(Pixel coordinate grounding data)
>>>
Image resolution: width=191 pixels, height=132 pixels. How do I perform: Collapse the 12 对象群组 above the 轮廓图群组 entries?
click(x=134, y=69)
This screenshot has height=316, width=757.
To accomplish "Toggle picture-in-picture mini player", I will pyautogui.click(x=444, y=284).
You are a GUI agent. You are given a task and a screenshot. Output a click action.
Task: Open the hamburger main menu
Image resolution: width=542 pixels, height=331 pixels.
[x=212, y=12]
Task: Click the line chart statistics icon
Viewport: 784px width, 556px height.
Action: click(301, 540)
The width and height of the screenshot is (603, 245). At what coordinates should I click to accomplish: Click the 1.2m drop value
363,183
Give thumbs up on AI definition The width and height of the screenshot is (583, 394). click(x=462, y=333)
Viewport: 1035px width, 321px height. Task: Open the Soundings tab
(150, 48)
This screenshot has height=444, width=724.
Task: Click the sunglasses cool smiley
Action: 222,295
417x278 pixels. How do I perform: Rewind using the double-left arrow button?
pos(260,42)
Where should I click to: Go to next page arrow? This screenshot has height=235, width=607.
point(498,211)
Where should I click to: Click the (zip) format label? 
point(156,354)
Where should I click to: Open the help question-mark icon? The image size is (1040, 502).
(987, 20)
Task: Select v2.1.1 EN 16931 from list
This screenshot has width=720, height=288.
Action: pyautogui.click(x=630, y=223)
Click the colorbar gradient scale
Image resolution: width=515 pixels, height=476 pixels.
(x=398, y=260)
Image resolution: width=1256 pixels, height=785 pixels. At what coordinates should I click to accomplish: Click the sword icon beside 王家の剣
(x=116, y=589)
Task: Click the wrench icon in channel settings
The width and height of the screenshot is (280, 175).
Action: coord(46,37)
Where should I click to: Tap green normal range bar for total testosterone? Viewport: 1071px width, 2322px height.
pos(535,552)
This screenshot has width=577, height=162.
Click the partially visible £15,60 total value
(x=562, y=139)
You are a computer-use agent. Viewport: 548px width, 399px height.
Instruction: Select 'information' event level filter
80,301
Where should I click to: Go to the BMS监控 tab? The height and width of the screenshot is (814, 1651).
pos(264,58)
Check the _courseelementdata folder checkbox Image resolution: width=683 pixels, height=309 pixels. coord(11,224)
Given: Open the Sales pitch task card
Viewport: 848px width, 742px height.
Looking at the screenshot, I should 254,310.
<<<
WORK ORDER ▸ Each line of the data that includes "agent" counts once; say how many there are, giving nothing but the number.

EXERCISE SOLUTION ▸ 2